I had to pick up my journal to write at least five times yesterday to get down what I was going through. Insights that my mind got on what was happening and signs I was getting that were starting to come together. 

I don’t consciously seek out past life work but I had an interesting past life regression in a form I would have never imagined.  The result of my confusion and not even knowing that it was past life stuff turned into a heated discussion last night with the dragon. I ended up telling him that if he wanted me to leave I would because he didn’t see how we could be going in the same direction.  Maybe today I will blog more about it. It might be triggering to some people so I have to sit with that and decide if I want to blog here or put it in the journal.

I’m still learning how to operate from those three states of consciousness that I am aware of – the ego, the mind and the I AM.  The I AM is so easy. LOL!  Just be.  But then there is nothing to do and nowhere to go so I just use the mind to direct my action where I am and where I am is being in relationships with people as a mother, girlfriend, daughter, friend. So I’ve been taking action to honor those stations and being where and what I am asked to be from them. Sometimes, like last night with the dragon, I give others what my ego is looking for – a loving witness without judgment. This did not go over well with the dragon until we talked about why I say what I say.  Dragons are very beautiful and powerful but also very vain. I know the feeling. I do my hair and makeup before I make videos.  I’m vain. But he did not want a mirror when he told me how he felt. He wanted an opinion. And I don’t have any opinions from the I AM and needed to explain that to him. Ok, so obviously I have a lot to say about this……separate blog for later today perhaps.  LOL!

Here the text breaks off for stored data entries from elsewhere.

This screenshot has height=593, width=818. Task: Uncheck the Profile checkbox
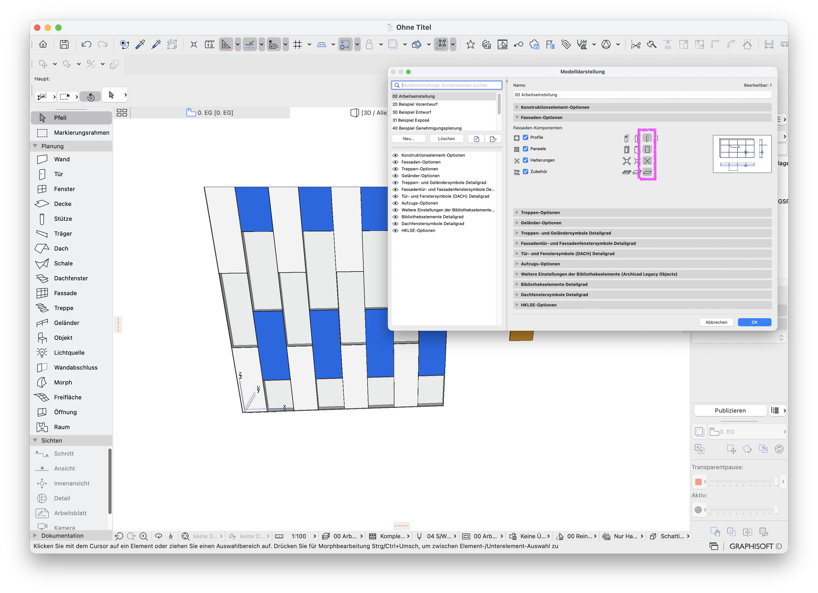point(525,137)
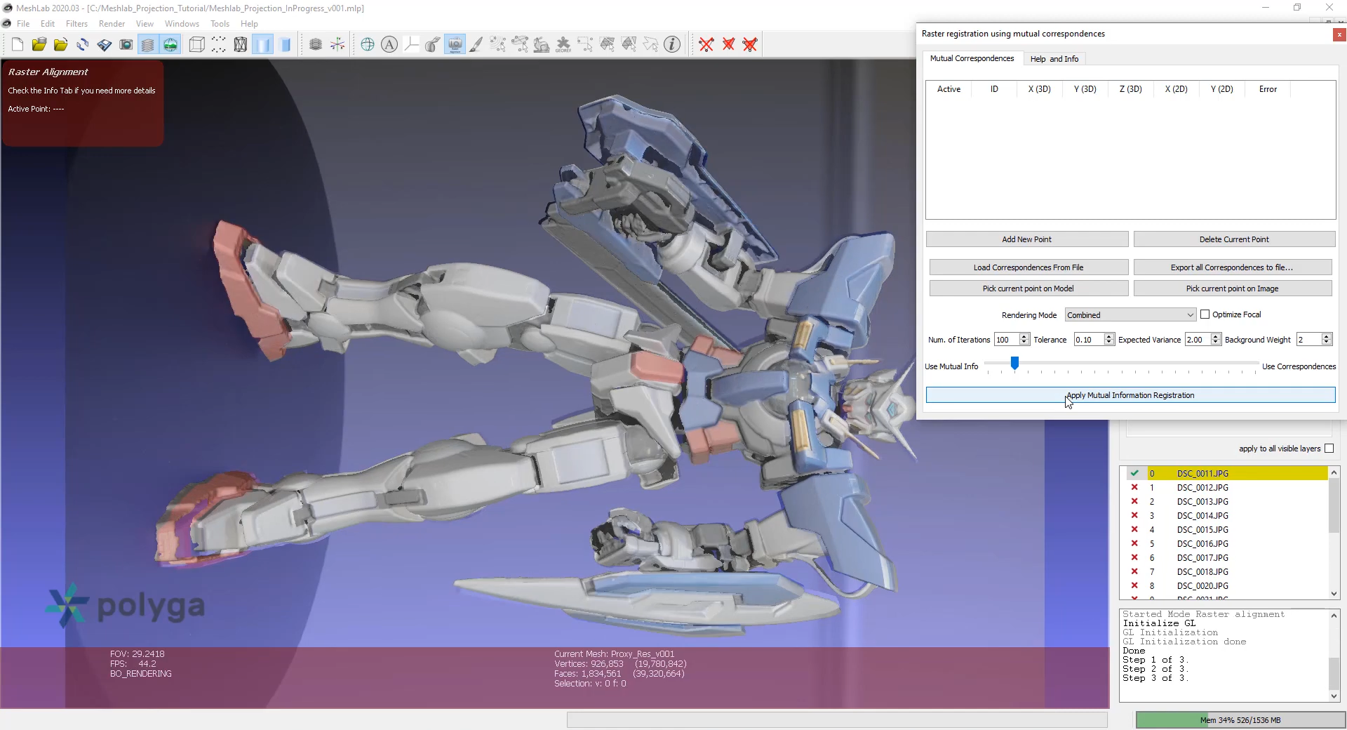Increase Num. of Iterations with stepper

click(x=1024, y=336)
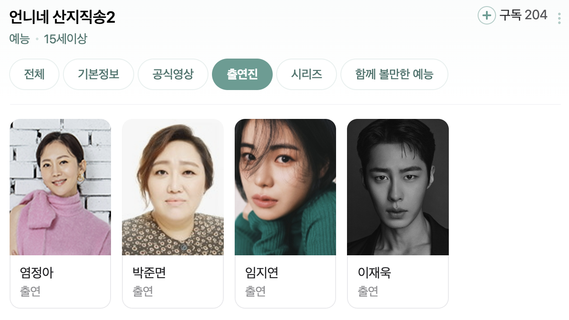
Task: Select the 전체 tab
Action: pos(34,74)
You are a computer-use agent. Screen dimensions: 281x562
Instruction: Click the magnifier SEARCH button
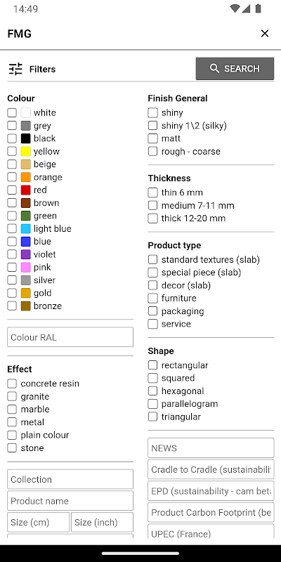click(x=235, y=68)
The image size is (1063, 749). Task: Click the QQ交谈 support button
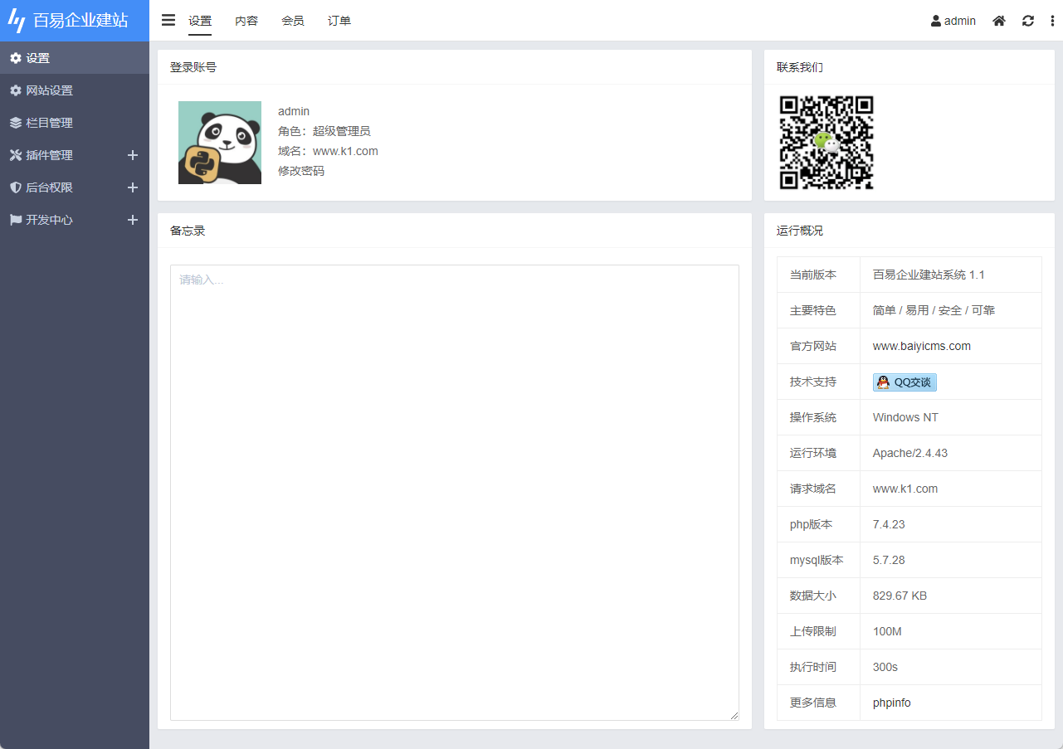point(904,382)
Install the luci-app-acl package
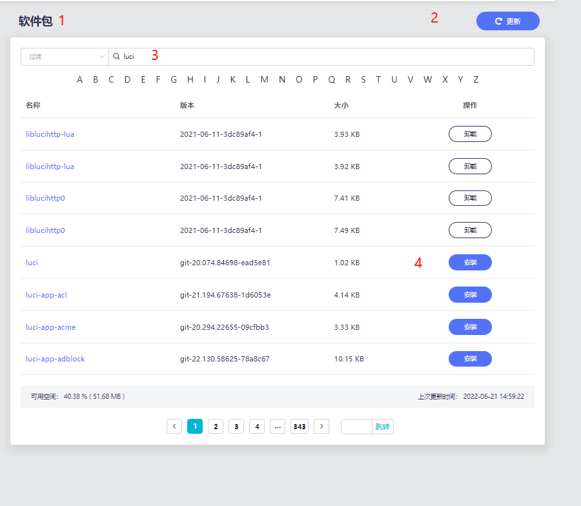581x506 pixels. coord(470,295)
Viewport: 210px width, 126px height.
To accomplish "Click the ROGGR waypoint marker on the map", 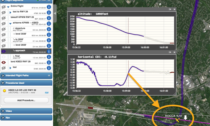I will tap(178, 120).
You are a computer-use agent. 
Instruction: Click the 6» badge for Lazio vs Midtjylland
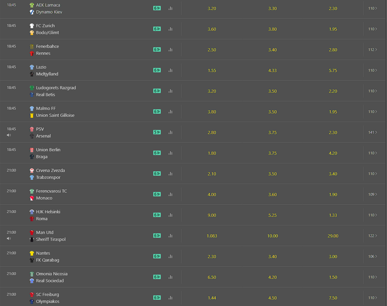pyautogui.click(x=157, y=71)
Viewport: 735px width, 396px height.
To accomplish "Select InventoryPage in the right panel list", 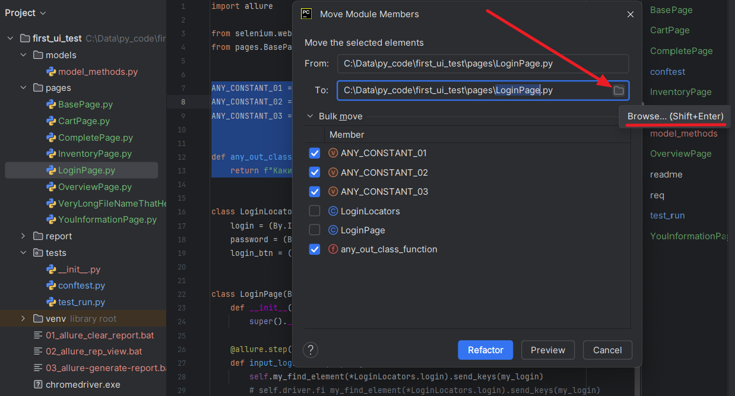I will pos(680,92).
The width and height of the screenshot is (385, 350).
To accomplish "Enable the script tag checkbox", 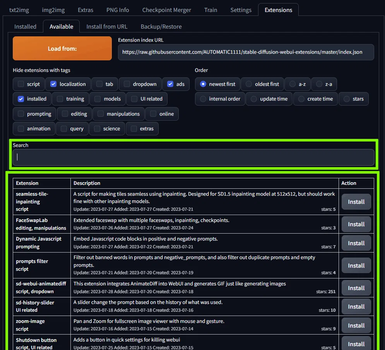I will tap(21, 84).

This morning I’m headed to a friend’s house to pin a dress that she needs hemmed.  She had asked if I could hem it and right now I just have too much going on that I need to get out to do it but I did tell her I could come over to trim and pin it for her because that is tough to do alone. When/if things slow down, I’d like to get back to some sewing. I have more patience now so maybe I won’t mind making muslins as much.  Note to self: Manifest a studio for all the creative endeavors because no one has seen the dining room table in months.

I’ve also been drawn to reading the bible and the Kybalion. I read a little, get messages and insights as my mind starts to put pieces together then I put them down because……well, because I don’t know how to make the dishes wash themselves yet. (I tried to talk a a house elf into it a few months ago. Haven’t seen him since. Oh well.)

I put most of it down in my journal because I’m starting to see that my way of learning things was by having an intention to be love but there are multiple ways to get to this point. And the information could be very harmful to one’s self and to others for people who believe that there is a separation, that there is an Us and a Them. And to people who feel very hurt and do not know how to heal themselves or ask for help. This is very painful to me because I feel them. But I cannot change others, only myself. 

Finally, I had my first telepathic encounter with a stranger this morning after I dropped my son at school. I was in line at a store. It was exciting!

Now that my mind processes it, there are a lot of things to consider when communicating telepathically, especially with strangers. So, new skills to learn and blunder my way through.  Seriously, it’s kindergarten over here. I have no fucking clue what I’m doing and I couldn’t make this stuff up if I tried.  

And re-reading this post, I sound like a raving lunatic. Oh well, I can’t tell you I experience that I don’t experience. All I can do is stick the really outrageous stuff in my journal and hope that it will make sense to someone somewhere in the future. Because we are all insane. I just let it show.

I love you.

Namaste.

 

P.S.  I’m experimenting with new tags as I’m blogging. Hoping to attract some more crazy people to travel this path with.